Varese

“Tra Sacro e Sacromonte”, la Degli Esposti vola alto

Quale parola è più forte, più densa, più significativa della Parola? La Parola che, nella tradizione giudeo-cristiana, è affidata da Dio agli uomini? Attorno alla Parola di Dio e alle parole degli uomini ruota il testo di Erri De Luca “E disse”, un’ottantina di pagine che ieri sera, debitamente concentrate, hanno dato il via, presso la terrazza del Mosè, alla rassegna “Tra Sacro e Sacromonte” diretta da Andrea Chiodi. Voce monologante quella, alata e vibrante, di Piera Degli Esposti. Avvolta in una veste nera, con una lunga sciarpa bianca. Dietro di lei una Varese avvolta da un po’ di foschia. Sopra, la luna piena.

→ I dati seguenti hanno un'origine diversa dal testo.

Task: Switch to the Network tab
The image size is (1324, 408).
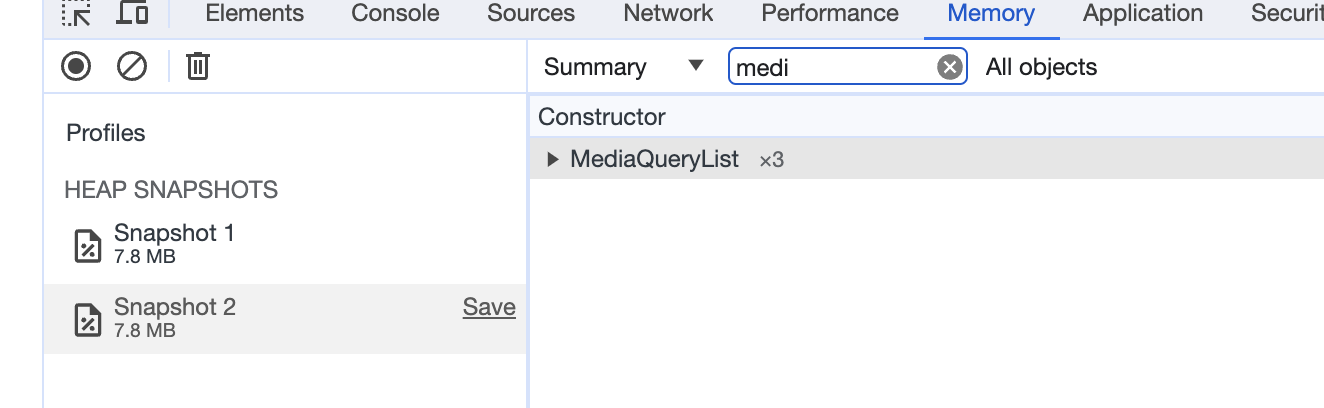Action: tap(668, 13)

Non è un testo scritto per il teatro, quello di Erri De Luca. E’ un testo, però, in cui la parola assume un protagonismo assoluto, come in tutta l’opera dello scrittore, sia la parola dei bassi napoletani , sia la parola che parla il popolo ebraico. Ad assistere allo spettacolo, tratto dal testo, sono giunti al Sacro Monte centinaia di varesini, che presto hanno occupato ogni angolo della terrazza. Tantissimi seduti per terra. Tantissimi arrampicati sui lati della terrazza.

Poche parole, quasi commosse, prima dello spettacolo, pronunciate da Andrea Chiodi, su questa terza stagione di teatro sacro. Una stagione promossa dalla Fondazione Paolo VI per il Sacro Monte di Varese in collaborazione con il Comune di Varese, rappresentato, ieri sera, dall’assessore alla Cultura, il bravo Simone Longhini. Diciamolo: c’era grande attesa per questa rassegna, era palpabile, era evidente. Una tesnione che si è sciolta all’ingresso di Piera Degli Esposti, che ha offerto una prova da grandissima interprete, una prova di grande classe che le molte fiction tv non hanno scalfito. Un testo che è sì di argomento sacro, ma che racchiude anche altre possibilità. Utopie comunitarie, sogni di eguaglianza, presenza degli ultimi sulla scena della storia.

Portati dalla voce della grande attrice, incantati dalle chitarre classiche di Claudio Maccari e Paolo Pugliese, i varesini che hanno assistito allo spettacolo sono stati trascinati dall’avventura del popolo eletto, quanto mai – in De Luca – vicino e sodale di noi uomini di oggi, con le nostre domande, le nostre inquietudini, le nostre chiusure. Al termine dello spettacolo applausi scroscianti per l’attrice e i musicisti. Alla Degli Esposti Andrea Chiodi ha donato un bouquet di fiori, omaggio di un ex allievo commosso e felice.